A conversation between me and Eddy Portnoy, writer and scholar of Yiddish and Jewish popular culture at Rutgers University, for the Jewish Daily Forward:
Eddy Portnoy: You frequently use the Holocaust as a metaphor to criticize Israeli policies. This is seen as an inaccurate comparison and deliberately hurtful to Jews. Can you further explain your use of this metaphor?
Carlos Latuff: As a cartoonist, I feel comfortable enough to make any comparison I think necessary that expresses my point. Metaphors are the key point to political cartooning. Of course Israel isn’t building gas chambers in the West Bank, but surely we can find some similarities between the treatment given to Palestinians by the [Israel Defense Forces] and the Jews under Nazi rule. Inaccurate or not, it’s important to highlight that such comparisons have been made worldwide not only by cartoonists, but by people such as Yosef “Tommy” Lapid, Ariel Sharon’s former justice minister and a Holocaust survivor (deceased in June of 2008). He said in 2004, during an interview, that a photo of an elderly Palestinian woman searching through rubble reminded him of his grandmother who died in Auschwitz. For me, this is more painful than comparisons of how Palestinians live under Israeli occupation.

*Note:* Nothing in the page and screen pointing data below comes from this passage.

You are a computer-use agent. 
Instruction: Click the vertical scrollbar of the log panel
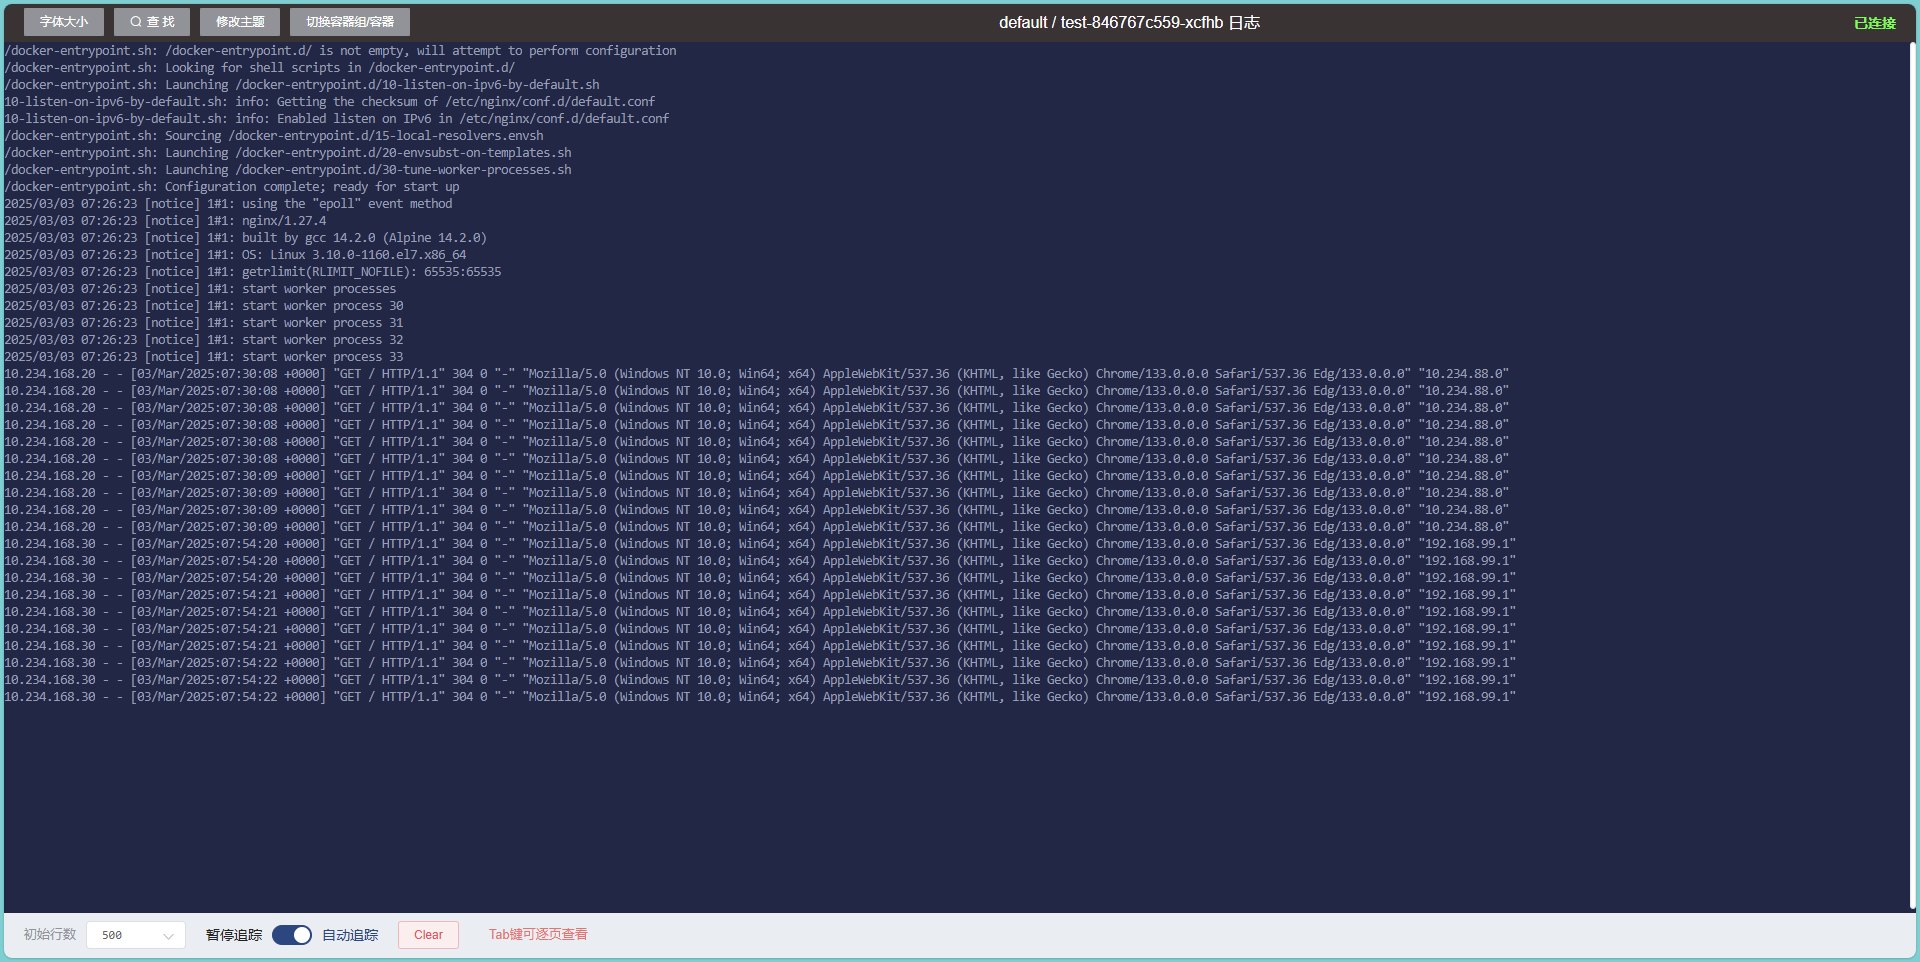[1912, 476]
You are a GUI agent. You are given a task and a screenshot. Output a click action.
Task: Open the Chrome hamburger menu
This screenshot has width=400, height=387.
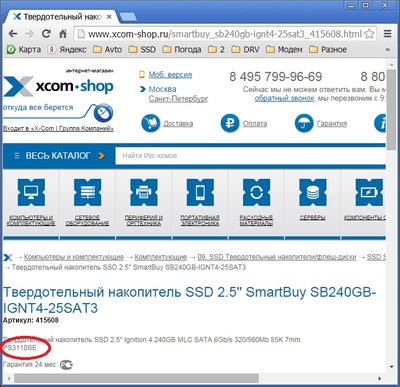tap(387, 34)
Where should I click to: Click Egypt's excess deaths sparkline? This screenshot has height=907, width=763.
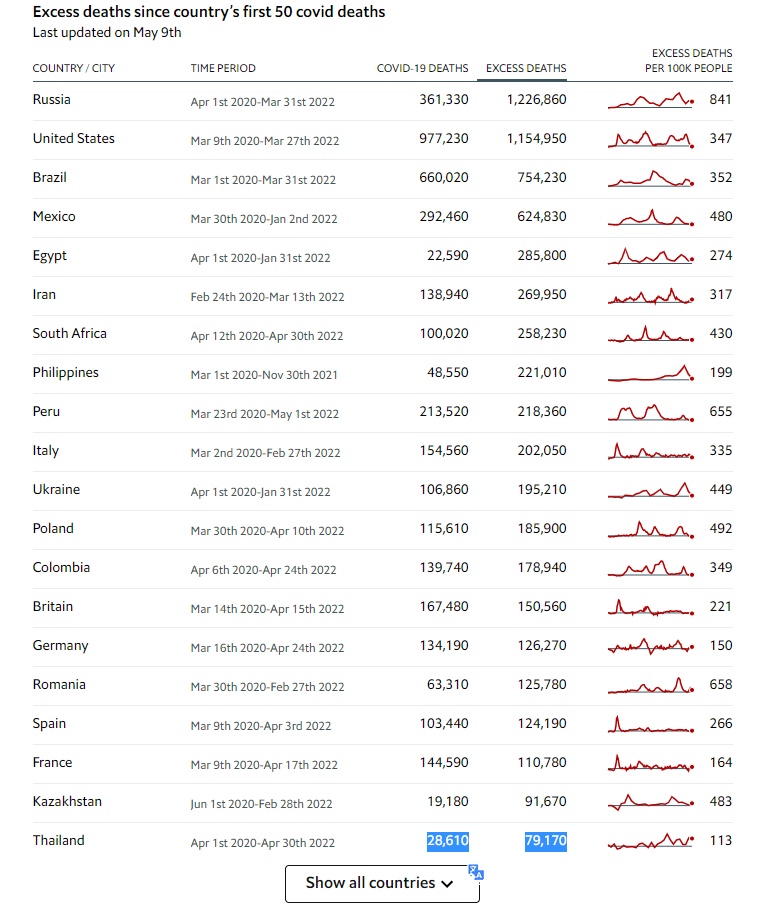[x=651, y=256]
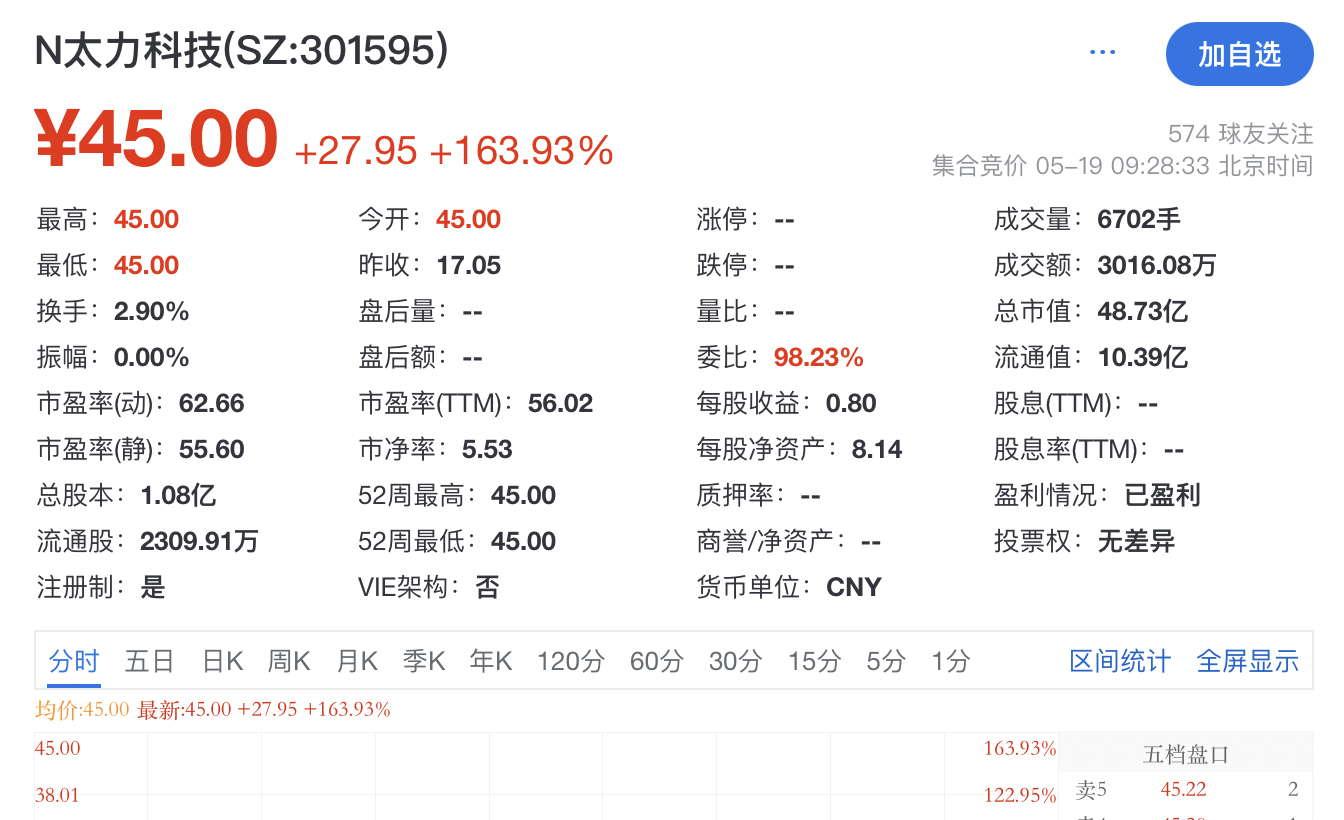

E.P.: “Cartoons and Extremism” (read the book's review here) argues that you use a “medieval and modern antisemitic grammar and vocabulary,” meaning you apply traditional antisemitic motifs to modern political situations. What is your response to this?
C.L.: Israel apologists have frequently compared my cartoons with those published in the Nazi paper Der Stürmer. Let’s have a close look at the Der Stürmer’s cartoonist’s role and mine. Philipp Rupprecht, pen name Fips, dedicated almost 20 years of his life to making only Jew-hating ‘toons for a paper for which the motto was “Jews are our disgrace.” My cartoons have no focus on the Jews or on Judaism. My focus is Israel as a political entity, as a government, their armed forces being a satellite of U.S. interests in the Middle East, and especially Israeli policies toward the Palestinians. It happens to be Israeli Jews that are the oppressors of Palestinians. If they were Christians, Muslims or Buddhists, I would criticize them the same way. I made cartoons about George Bush, Condoleezza Rice, Tony Blair, Ernesto Zedillo (Mexico’s former president), Pinochet, and none of them was Jewish.
I produce political cartoons on different issues, both local (Brazilian) and international, for trade union papers in Brazil and many alternative, progressive, leftist-oriented publications around the world. My detractors say that the use of the Magen David in my Israel-related cartoons is irrefutable proof of antisemitism; however, it’s not my fault if Israel chose sacred religious motifs as national symbols, such as the Knesset Menorah or the Star of David in killing-machines like F-16 jets. I can’t be blamed for making an Israeli bomb-dropping warbird adorned with a religious symbol, because that’s the way Israeli air force planes are. To say my cartoons are a remake of the past antisemitic imagery is just another well-known strategy for discrediting criticisms regarding Israel.
E.P.: Is the history of antisemitic caricature completely irrelevant when it comes to criticizing Israel?
C.L.: No doubt about real antisemitism. Of course you’ll have people hijacking the Palestinian struggle as a chance for bashing the Jews, like European neo-Nazis who demonstrate against the occupation of Palestinian territories or the Iraq War. It’s important for the left to keep them apart from the legitimate struggle for the rights of the Palestinians; however, saying that anti-Zionism is antisemitism is a well-known tactic of intellectual dishonesty.
E.P.: You participated in the Iran Holocaust Cartoon Contest, which also included many genuinely antisemitic cartoons. Do you feel that being associated with these images and such a deliberate provocation in any way compromises your work?
C.L.: The artwork with which I won second place was a depiction of an elderly Palestinian man wearing a Nazi concentration camp uniform, and some people said that I was “denying the Holocaust”! That was completely stupid, since I’m affirming the Holocaust with that illustration. Believe me, no matter what I draw and where I publish, there will be always someone who will point a finger and say it’s antisemitic.
I saw this contest as both a good chance for denouncing the suffering of the Palestinian people before the eyes of world public opinion and for raising questions about the West’s double standards. I mean, you insult the Muslims with a cartoon depicting the Prophet Muhammad as a bomber and then claim the right to “freedom of speech,” but if you make drawings about the Holocaust, then it’s “hatred against the Jews.”